:: The data ::

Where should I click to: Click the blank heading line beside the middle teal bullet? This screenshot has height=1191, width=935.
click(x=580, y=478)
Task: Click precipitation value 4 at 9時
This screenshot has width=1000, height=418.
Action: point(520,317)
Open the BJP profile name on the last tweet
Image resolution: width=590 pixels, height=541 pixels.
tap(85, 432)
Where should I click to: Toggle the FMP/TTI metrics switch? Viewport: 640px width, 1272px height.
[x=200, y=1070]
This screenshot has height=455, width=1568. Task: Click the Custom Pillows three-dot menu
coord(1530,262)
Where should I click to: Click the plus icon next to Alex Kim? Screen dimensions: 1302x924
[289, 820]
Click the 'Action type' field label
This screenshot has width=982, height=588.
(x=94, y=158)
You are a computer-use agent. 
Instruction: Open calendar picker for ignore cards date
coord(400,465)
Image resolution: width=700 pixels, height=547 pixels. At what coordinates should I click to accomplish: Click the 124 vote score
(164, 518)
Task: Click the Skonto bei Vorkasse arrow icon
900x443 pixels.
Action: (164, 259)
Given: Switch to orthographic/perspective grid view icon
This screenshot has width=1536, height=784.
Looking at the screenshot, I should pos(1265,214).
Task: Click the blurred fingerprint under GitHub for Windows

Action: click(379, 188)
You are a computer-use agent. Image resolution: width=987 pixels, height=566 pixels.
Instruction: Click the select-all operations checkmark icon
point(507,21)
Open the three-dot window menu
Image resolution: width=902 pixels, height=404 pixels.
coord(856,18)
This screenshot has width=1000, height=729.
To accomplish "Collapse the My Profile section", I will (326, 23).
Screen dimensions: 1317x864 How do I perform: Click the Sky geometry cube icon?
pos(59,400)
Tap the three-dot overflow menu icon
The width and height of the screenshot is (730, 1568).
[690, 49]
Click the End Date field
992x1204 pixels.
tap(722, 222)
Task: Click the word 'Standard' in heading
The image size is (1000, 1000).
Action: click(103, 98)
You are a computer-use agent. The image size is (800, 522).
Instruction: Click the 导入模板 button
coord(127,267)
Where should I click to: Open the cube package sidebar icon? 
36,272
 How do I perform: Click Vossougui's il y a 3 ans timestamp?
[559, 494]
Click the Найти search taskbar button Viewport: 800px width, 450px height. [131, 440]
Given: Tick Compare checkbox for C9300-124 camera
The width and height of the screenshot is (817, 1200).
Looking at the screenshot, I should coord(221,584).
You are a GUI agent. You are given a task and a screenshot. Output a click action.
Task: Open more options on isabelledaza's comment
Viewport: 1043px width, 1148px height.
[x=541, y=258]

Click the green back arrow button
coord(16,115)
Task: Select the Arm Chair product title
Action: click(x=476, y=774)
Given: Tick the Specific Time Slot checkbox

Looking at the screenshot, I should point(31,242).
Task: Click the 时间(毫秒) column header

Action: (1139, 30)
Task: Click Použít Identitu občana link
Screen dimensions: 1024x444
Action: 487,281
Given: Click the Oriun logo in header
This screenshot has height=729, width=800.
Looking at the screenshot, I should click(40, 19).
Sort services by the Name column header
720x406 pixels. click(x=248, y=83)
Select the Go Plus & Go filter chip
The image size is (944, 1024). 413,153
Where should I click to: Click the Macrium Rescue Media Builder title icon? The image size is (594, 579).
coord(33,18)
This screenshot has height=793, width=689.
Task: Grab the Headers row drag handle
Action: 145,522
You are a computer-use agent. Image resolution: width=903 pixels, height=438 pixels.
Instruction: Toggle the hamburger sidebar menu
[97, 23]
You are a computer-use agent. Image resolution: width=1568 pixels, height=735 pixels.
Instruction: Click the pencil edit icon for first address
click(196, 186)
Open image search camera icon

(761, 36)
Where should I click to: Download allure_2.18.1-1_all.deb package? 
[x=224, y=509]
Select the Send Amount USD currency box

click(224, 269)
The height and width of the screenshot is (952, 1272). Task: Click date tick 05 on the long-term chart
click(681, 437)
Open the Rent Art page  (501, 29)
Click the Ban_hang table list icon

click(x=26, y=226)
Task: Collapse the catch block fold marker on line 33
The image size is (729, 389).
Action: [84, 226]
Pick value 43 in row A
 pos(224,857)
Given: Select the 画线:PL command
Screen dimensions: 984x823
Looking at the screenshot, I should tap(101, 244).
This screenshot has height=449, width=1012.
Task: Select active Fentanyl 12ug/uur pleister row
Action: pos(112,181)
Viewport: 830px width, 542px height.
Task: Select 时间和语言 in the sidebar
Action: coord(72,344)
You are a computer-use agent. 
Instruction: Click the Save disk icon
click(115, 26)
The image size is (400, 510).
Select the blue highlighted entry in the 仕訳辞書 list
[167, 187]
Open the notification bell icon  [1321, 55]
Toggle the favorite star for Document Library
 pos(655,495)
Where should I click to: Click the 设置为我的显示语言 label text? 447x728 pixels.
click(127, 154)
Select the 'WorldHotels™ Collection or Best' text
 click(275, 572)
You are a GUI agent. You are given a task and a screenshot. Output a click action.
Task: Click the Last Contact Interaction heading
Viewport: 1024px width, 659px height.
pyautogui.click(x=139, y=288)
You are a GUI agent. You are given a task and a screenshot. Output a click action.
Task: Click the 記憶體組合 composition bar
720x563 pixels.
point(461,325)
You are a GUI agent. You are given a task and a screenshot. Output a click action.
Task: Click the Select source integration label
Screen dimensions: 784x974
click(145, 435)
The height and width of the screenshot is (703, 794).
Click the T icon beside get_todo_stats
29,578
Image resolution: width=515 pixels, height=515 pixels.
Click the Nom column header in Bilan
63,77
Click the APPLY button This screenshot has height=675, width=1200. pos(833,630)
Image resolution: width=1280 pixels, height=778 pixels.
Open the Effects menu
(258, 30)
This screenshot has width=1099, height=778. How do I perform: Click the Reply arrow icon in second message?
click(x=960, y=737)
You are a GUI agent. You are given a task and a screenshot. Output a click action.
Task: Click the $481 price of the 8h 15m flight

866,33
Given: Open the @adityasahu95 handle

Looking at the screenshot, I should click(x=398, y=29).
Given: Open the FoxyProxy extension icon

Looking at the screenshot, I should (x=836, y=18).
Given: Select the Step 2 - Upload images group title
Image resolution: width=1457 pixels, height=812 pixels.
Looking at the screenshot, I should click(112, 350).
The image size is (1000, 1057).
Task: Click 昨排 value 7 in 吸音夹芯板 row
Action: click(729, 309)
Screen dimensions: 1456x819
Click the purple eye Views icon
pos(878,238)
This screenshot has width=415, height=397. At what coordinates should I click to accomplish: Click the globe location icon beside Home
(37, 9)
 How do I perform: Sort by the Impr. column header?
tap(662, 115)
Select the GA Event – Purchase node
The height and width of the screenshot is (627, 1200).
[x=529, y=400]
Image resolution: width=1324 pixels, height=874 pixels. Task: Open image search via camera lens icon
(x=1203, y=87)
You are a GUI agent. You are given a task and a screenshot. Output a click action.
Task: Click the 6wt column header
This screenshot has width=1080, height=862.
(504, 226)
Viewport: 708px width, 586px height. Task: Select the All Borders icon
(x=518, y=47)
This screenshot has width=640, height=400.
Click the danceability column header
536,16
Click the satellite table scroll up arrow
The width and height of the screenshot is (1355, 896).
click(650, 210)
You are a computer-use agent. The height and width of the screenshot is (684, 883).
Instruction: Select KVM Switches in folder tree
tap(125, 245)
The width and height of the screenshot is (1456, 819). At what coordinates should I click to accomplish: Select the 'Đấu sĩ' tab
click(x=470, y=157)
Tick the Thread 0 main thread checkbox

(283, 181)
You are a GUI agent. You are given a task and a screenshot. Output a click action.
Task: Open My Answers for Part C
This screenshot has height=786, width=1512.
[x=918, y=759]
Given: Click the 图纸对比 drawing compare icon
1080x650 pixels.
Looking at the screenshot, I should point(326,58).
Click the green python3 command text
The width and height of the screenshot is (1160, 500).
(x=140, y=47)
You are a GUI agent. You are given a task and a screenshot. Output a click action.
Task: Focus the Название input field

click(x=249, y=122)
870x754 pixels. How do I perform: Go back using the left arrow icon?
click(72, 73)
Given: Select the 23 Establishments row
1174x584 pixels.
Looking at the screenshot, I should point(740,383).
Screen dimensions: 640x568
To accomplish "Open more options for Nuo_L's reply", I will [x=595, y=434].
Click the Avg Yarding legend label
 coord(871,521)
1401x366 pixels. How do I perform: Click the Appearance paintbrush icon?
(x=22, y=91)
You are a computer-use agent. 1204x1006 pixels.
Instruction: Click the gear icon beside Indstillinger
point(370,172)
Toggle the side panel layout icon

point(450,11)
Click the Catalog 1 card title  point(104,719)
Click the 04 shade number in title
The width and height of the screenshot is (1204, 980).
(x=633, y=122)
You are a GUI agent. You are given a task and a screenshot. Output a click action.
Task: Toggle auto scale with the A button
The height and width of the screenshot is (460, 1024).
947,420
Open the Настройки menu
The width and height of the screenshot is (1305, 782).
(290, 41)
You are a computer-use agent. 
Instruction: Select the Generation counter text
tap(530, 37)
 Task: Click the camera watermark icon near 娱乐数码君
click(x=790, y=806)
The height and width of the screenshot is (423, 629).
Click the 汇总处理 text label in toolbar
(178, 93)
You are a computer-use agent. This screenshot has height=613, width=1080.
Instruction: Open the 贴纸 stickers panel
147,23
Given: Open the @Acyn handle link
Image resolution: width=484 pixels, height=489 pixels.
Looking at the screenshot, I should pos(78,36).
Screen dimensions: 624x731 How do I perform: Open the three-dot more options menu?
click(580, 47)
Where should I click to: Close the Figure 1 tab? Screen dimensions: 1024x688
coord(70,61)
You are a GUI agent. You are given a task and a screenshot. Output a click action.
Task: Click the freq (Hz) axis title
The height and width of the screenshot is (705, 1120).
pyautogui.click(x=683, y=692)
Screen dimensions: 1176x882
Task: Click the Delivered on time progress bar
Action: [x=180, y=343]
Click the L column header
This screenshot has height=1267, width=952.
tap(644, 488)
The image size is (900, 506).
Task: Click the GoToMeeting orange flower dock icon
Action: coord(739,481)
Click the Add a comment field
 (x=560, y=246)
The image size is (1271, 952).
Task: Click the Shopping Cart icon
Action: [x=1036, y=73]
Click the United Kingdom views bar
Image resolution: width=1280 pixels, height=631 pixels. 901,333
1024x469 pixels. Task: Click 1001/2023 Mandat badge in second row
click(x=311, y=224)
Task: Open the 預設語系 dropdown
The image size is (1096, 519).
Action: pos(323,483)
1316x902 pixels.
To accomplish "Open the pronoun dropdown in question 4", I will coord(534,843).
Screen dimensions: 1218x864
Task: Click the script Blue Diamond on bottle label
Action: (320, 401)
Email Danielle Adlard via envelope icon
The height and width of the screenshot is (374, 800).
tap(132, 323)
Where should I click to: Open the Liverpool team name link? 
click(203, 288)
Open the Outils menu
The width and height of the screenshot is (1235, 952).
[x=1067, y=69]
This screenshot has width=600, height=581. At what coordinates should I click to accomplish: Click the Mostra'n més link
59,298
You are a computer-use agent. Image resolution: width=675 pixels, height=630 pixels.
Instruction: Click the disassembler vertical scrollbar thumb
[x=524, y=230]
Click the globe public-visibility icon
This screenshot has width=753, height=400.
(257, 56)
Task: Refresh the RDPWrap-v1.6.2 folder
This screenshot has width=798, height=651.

:::

What this task involves:
Where in the records does the string "Collapse" appear? Copy every line that has it.

Your solution:
To accomplish "Collapse the My Profile section", I will (326, 23).
Task: Collapse the catch block fold marker on line 33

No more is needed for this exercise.